Check Point reported the flaw to Google, which responded that the issue is already being dealt with - but would only be fixed in the upcoming version of Android, 'Android O', which won't be released for several months yet.
The security flaw was introduced by Google in Android 6, also called Android Marshmallow, which was released in October 2015.
"Google introduced a new permission model for apps. The new model consists of several groups of permissions, with permissions considered as 'dangerous' granted only during runtime. This means that during the first time an app tries to access a 'dangerous' resource, the user is required to approve the necessary permission.
"In addition to the 'dangerous' permissions, another category exists, which contains a single permission - SYSTEM_ALERT_WINDOW. Unlike the other permissions, to grant it the user must go through several menus and manually allow an app to use it."

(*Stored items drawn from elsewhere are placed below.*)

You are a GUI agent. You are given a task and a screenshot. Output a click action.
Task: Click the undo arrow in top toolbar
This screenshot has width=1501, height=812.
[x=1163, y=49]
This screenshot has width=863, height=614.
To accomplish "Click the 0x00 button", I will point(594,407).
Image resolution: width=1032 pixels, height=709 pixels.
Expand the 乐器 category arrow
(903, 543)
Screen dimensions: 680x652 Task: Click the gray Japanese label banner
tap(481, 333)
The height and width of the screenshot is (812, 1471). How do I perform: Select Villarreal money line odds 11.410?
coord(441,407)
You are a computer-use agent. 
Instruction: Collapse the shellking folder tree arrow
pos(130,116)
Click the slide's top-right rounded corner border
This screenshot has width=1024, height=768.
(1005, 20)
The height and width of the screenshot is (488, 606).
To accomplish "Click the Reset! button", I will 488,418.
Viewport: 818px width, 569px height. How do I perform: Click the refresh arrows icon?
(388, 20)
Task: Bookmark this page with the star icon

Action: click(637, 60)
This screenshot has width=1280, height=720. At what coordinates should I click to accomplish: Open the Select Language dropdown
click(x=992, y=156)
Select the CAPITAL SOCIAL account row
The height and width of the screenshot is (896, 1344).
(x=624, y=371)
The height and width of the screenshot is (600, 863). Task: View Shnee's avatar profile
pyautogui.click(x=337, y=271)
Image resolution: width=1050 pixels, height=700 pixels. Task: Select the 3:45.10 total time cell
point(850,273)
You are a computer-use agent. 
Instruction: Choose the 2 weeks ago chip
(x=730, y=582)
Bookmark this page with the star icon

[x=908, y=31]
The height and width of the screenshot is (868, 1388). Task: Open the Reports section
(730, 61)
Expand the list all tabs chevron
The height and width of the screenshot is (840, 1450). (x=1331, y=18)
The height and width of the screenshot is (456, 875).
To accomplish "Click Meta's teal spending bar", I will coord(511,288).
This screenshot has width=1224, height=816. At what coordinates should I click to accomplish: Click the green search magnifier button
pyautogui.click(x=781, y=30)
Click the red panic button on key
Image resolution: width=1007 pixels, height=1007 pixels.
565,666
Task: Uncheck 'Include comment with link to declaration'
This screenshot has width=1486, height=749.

This permission enables an app to display over any other app without notifying the user, which means that it has been widely adopted in an array of fraudulent ad malware, phishing scams, click-jacking, and overlay windows, common with banking Trojans.
"It can also be used by ransomware to create a persistent on-top screen that will prevent non-technical users from accessing their devices," warns Check Point.
Its research suggests that three-quarters of Android ransomware and 14 per cent of banking malware use this permission as part of their operation.
But following WannaCry, should Android now be patching the flaw on all versions of Android as a matter of urgency, rather than as an after-thought that will only be applied to new devices when it finally gets round to releasing Android O?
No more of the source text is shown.